→ **The task**:
Please update the records below by replacing "computer-use agent" with "desktop automation agent" and leaving everything else unchanged.
++++ Given entries ++++
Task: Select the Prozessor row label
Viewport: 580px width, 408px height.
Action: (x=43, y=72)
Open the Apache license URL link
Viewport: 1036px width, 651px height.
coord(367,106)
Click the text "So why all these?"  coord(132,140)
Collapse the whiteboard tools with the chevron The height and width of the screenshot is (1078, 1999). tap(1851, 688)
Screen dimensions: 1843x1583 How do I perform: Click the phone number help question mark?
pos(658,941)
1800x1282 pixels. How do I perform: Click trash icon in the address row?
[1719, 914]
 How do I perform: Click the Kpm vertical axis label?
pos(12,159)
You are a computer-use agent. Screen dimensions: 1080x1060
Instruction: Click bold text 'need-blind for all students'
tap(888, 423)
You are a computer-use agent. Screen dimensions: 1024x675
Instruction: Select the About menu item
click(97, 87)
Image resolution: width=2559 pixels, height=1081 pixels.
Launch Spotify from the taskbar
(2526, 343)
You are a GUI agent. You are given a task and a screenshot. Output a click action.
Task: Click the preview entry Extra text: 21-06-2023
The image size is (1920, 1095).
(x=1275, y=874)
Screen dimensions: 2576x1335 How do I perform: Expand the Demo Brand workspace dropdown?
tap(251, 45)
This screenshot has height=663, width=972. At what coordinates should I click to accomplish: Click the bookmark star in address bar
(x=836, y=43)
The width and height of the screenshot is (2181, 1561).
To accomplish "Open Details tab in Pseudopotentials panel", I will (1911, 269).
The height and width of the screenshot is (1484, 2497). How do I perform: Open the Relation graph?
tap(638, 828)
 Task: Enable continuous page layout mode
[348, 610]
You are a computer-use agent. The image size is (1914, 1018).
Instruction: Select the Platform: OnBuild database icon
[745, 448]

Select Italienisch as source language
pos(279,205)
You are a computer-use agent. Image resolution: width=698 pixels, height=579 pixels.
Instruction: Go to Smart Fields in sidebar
++++
→ **Response**:
Task: Select the Prozessor row label
Viewport: 580px width, 408px height.
Action: (x=43, y=72)
Open the Apache license URL link
Viewport: 1036px width, 651px height.
coord(367,106)
Click the text "So why all these?"  coord(132,140)
Collapse the whiteboard tools with the chevron The height and width of the screenshot is (1078, 1999). tap(1851, 688)
Screen dimensions: 1843x1583 How do I perform: Click the phone number help question mark?
pos(658,941)
1800x1282 pixels. How do I perform: Click trash icon in the address row?
[1719, 914]
 How do I perform: Click the Kpm vertical axis label?
pos(12,159)
You are a desktop automation agent. Screen dimensions: 1080x1060
Instruction: Click bold text 'need-blind for all students'
tap(888, 423)
You are a desktop automation agent. Screen dimensions: 1024x675
Instruction: Select the About menu item
click(97, 87)
Image resolution: width=2559 pixels, height=1081 pixels.
Launch Spotify from the taskbar
(2526, 343)
You are a GUI agent. You are given a task and a screenshot. Output a click action.
Task: Click the preview entry Extra text: 21-06-2023
The image size is (1920, 1095).
(x=1275, y=874)
Screen dimensions: 2576x1335 How do I perform: Expand the Demo Brand workspace dropdown?
tap(251, 45)
This screenshot has height=663, width=972. At what coordinates should I click to accomplish: Click the bookmark star in address bar
(x=836, y=43)
The width and height of the screenshot is (2181, 1561).
To accomplish "Open Details tab in Pseudopotentials panel", I will (1911, 269).
The height and width of the screenshot is (1484, 2497). How do I perform: Open the Relation graph?
tap(638, 828)
 Task: Enable continuous page layout mode
[348, 610]
You are a desktop automation agent. The image size is (1914, 1018).
Instruction: Select the Platform: OnBuild database icon
[745, 448]

Select Italienisch as source language
pos(279,205)
You are a desktop automation agent. Image resolution: width=698 pixels, height=579 pixels.
Instruction: Go to Smart Fields in sidebar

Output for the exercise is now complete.